Un día, un muchacho atlético, rubio, de facciones pellizcadas, se sirvió un platón de espagueti y empezó a comerlo con las manos, a puños. Juan Zamora sintió una revulsión incontrolable que le cortó el apetito y le obligó, por primera y quizás única vez, a interpelar a un compañero.

—¡Qué asco! ¿No te enseñaron a comer en tu casa?

—Claro que me enseñaron. Mis gentes son bien ricas, qué te crees…

—¿Entonces por qué comes como un animal?

—Porque ahora soy libre —dijo el güero con la boca llena.

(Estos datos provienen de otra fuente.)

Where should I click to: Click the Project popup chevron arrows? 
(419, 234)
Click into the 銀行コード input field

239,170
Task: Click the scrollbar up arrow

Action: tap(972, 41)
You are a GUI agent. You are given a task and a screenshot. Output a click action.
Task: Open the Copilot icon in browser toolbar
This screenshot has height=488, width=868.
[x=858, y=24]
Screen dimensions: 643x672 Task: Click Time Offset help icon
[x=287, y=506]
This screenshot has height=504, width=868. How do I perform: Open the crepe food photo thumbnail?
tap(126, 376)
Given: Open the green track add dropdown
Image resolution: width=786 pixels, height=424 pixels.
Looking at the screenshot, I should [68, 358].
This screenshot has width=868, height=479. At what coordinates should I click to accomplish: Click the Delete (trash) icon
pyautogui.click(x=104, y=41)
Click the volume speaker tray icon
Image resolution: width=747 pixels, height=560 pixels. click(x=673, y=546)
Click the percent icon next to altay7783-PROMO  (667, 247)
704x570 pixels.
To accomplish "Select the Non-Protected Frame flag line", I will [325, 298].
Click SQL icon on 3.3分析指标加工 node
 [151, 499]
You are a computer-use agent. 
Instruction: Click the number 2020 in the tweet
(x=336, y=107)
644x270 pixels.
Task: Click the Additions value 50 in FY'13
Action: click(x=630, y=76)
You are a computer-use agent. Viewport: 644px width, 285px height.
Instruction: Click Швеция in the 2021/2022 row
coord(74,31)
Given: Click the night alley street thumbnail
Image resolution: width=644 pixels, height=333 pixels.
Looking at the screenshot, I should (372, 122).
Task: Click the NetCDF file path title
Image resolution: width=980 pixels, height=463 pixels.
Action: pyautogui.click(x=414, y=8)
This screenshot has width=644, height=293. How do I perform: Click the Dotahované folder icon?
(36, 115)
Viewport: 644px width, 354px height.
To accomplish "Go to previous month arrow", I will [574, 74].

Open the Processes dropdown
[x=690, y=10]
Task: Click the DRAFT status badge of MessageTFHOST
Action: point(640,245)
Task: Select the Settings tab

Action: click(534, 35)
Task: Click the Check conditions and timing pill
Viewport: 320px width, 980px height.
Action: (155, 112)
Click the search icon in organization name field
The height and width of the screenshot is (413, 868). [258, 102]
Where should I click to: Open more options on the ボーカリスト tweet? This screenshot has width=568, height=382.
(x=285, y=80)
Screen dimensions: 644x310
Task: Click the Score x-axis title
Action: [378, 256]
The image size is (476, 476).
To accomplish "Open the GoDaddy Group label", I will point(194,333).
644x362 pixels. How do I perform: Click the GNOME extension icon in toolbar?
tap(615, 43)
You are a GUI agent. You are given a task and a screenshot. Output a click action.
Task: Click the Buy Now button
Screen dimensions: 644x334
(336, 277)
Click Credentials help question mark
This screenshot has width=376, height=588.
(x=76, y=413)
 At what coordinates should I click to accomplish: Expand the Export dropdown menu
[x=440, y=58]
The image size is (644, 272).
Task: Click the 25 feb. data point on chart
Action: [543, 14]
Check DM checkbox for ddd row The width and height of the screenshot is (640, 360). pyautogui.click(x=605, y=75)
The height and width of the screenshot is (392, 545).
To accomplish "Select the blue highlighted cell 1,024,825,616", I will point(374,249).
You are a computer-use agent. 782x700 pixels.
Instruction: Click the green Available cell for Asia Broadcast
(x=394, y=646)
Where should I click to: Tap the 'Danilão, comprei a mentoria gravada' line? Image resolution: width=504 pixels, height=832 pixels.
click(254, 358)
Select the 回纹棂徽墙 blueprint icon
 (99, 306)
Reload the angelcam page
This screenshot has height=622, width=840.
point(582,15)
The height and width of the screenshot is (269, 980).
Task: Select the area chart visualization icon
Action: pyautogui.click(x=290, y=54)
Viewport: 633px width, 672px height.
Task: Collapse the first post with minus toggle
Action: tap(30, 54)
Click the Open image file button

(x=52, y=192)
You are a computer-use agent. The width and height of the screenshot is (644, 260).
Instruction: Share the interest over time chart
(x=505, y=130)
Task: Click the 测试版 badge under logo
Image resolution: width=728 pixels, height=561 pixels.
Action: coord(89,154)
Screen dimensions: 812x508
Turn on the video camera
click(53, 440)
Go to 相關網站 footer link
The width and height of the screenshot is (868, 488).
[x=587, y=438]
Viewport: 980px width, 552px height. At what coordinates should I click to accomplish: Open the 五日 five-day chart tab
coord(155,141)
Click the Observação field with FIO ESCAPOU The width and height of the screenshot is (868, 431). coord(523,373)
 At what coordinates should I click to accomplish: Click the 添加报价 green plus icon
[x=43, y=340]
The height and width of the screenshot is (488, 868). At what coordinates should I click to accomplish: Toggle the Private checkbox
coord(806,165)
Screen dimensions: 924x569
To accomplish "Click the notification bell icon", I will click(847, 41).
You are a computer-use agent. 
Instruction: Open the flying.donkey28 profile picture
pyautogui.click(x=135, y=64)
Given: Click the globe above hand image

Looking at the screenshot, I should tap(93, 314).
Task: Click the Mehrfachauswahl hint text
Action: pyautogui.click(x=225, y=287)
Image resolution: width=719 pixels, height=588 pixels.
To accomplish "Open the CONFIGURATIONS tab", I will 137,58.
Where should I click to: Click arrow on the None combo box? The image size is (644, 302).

Juan Zamora no llegó de saco y corbata a Cornell, sino de blue jeans y chamarra, suéter y mocasines. Su padre, en vida, se resignó a estas «fachas». —Nosotros íbamos de saco y corbata a las clases en San Ildefonso—. Poco a poco, Juan fue alivianando su ajuar, la sudadera, los zapatos Keds, pero siempre mantuvo —de espaldas— una corrección mínima. Él pensaba en sus padres de otra manera. Entendió que el astroso disfraz de los estudiantes era una manera de igualar el origen social, para que nadie preguntara sobre el origen familiar y el estatus económico. Todos iguales, igualados por la facha, el uniforme de mezclilla, la gorra de beisbol, los zapatos tenis. Sólo en su refugio —la residencia de la familia Wingate— podía Juan Zamora decir, impunemente, con aprobación de todos, incluso impresionándolos: —Mi familia es muy antigua. Siempre hemos sido ricos. Tenemos haciendas, caballos, criados. Con el petróleo, simplemente viviremos como siempre, pero con más lujo aún. Ojalá que algún día nos visiten en México. A mi madre le dará mucho gusto recibirlos y agradecerles sus finas atenciones.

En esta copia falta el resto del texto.